Testing Strategies and Methodologies

Testing Pyramid

         /  E2E   \          ~5-10% of tests
        / --------- \
       / Integration  \      ~15-25% of tests
      / --------------- \
     /    Unit Tests      \   ~65-80% of tests
    /______________________\

Unit tests form the base. Fast (milliseconds), test a single function or class in isolation. When one fails, it should point to exactly what broke.

Integration tests verify components work together: a service calling a database, two modules interacting, an HTTP handler processing a request through the application. Slower, more setup, but catch issues unit tests cannot.

End-to-end tests simulate real user behavior through the full stack. Slow, expensive to maintain, prone to flakiness. Use sparingly for critical user journeys only.

Inverting the pyramid (many E2E, few unit) leads to slow feedback, flaky CI, and difficult debugging.

Unit Testing Patterns

Arrange-Act-Assert (AAA)

def test_apply_discount_reduces_price_by_percentage():
    # Arrange
    product = Product(name="Widget", price=100.00)
    discount = Discount(percentage=15)
    # Act
    final_price = discount.apply(product)
    # Assert
    assert final_price == 85.00

Given-When-Then

Equivalent to AAA with BDD terminology. Useful when tests map to user stories.

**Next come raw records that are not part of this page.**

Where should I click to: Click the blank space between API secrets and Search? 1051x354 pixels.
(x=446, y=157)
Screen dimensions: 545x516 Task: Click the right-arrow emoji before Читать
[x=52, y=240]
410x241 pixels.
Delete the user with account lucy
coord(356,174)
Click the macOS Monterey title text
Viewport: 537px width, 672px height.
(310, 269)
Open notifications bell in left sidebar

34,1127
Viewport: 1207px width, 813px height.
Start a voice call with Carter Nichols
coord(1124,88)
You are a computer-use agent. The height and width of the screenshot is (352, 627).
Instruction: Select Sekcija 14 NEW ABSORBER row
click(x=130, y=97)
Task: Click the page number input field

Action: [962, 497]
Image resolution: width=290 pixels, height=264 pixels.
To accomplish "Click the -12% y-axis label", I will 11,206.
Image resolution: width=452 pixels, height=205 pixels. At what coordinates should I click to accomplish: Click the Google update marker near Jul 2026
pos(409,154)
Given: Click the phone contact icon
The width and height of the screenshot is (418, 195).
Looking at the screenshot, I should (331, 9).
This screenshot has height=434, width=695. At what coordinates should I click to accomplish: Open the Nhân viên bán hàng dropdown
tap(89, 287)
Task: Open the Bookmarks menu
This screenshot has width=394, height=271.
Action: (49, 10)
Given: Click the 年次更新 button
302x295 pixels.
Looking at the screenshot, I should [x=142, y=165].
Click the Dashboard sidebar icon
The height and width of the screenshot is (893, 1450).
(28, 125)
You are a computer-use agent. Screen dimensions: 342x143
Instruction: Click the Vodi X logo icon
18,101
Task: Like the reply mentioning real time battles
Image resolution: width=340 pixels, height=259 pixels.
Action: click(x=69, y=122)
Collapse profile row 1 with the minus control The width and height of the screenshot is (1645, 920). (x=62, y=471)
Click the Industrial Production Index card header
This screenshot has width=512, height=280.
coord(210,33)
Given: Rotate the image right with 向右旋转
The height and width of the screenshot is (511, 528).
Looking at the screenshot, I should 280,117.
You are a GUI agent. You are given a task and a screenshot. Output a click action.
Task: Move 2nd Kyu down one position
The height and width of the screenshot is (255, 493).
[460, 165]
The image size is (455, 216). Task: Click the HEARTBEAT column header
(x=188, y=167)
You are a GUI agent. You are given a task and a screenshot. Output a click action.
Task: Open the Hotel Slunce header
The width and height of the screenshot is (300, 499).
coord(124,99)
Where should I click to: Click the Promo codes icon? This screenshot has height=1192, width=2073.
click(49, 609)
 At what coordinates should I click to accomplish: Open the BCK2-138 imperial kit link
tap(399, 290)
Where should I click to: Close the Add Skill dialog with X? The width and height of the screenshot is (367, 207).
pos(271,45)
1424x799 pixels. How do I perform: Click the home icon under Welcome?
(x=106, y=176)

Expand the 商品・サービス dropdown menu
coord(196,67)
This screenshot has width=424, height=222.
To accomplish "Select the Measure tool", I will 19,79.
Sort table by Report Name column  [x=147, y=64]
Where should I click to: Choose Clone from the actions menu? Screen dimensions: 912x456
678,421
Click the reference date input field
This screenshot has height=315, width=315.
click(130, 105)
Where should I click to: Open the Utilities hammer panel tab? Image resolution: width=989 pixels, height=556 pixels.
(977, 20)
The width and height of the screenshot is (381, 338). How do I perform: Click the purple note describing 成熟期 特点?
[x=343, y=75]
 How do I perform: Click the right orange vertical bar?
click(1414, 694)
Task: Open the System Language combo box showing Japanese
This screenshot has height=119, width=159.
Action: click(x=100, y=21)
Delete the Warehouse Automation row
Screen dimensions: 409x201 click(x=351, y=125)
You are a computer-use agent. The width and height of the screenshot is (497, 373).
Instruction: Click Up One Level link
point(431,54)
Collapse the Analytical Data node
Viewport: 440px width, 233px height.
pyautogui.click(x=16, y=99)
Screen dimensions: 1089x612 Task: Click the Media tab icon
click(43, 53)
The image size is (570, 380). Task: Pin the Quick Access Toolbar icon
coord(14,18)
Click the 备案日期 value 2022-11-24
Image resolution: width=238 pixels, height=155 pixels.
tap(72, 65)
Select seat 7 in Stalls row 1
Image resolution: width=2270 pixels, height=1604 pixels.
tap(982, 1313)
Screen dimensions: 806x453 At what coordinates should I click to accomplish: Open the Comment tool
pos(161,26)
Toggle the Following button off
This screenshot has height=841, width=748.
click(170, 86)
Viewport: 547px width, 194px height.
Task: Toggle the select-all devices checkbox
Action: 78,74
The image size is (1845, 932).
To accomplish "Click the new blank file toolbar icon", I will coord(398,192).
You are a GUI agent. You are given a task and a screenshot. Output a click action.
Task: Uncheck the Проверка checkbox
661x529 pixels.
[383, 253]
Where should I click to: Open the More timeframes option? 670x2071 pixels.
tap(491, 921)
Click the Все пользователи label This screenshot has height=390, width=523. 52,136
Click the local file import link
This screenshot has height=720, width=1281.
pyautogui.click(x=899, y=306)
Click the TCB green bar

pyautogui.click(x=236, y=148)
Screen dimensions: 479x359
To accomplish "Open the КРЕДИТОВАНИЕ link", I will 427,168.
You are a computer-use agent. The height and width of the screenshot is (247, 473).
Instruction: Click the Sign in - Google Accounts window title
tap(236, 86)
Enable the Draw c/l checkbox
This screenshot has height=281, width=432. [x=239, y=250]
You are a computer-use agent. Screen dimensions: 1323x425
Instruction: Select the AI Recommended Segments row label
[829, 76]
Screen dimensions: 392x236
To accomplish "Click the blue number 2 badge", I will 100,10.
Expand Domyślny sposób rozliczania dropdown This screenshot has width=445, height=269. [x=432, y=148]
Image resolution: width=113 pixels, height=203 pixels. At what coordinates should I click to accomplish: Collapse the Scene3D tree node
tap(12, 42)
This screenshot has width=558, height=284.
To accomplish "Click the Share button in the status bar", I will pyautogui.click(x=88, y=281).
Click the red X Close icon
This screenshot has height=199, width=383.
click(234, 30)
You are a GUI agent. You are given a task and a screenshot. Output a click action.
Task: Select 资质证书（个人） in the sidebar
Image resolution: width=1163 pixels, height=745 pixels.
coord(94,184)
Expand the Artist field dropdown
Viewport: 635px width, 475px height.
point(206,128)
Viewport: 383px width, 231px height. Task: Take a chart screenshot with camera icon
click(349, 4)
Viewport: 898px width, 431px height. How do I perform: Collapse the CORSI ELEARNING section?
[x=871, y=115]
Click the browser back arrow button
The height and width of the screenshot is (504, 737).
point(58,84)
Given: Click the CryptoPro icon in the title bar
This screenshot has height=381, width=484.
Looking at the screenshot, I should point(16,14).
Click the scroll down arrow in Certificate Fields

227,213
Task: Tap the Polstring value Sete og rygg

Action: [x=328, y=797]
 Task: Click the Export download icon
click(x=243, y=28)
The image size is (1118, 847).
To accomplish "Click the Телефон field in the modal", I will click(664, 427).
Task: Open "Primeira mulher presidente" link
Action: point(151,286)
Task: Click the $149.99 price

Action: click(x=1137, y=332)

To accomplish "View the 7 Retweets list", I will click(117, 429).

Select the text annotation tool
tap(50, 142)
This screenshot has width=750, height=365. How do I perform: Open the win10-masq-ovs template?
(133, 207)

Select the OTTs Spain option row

test('registered user with valid credentials receives auth token', () => {
  // Given
  const user = createUser({ email: '[email protected]', password: 'secure123' });
  // When
  const result = authService.login(user.email, 'secure123');
  // Then
  expect(result.token).toBeDefined();
});

If the test name contains "and", it is likely testing too much.

Mocking Strategies

Types of Test Doubles

Stub: Returns predetermined data. Does not verify how it was called.

Spy: Records calls for later verification. jest.spyOn(logger, 'warn') then assert it was called with expected arguments.

Mock: Pre-programmed with expectations. Fails the test if not called correctly. Created via frameworks like Mockito, unittest.mock, or Jest.

Fake: A working but simplified implementation, such as an in-memory database replacing PostgreSQL.

When to Mock

Mock when the dependency is slow (network, disk I/O), nondeterministic (time, randomness), has side effects (emails, payments), or you need to simulate errors (timeouts, 500s).

Do not mock when the collaborator is a value object, you are testing the integration itself, the mock replicates the dependency's logic, or you are mocking three layers deep.

Over-mocking makes tests pass while the real system is broken. If refactoring breaks twenty mocks, those tests are testing the wrong thing.

Integration Testing

Database Tests

Use a real database, not mocks, for repository and query tests. Roll back transactions after each test or use a fresh schema for isolation.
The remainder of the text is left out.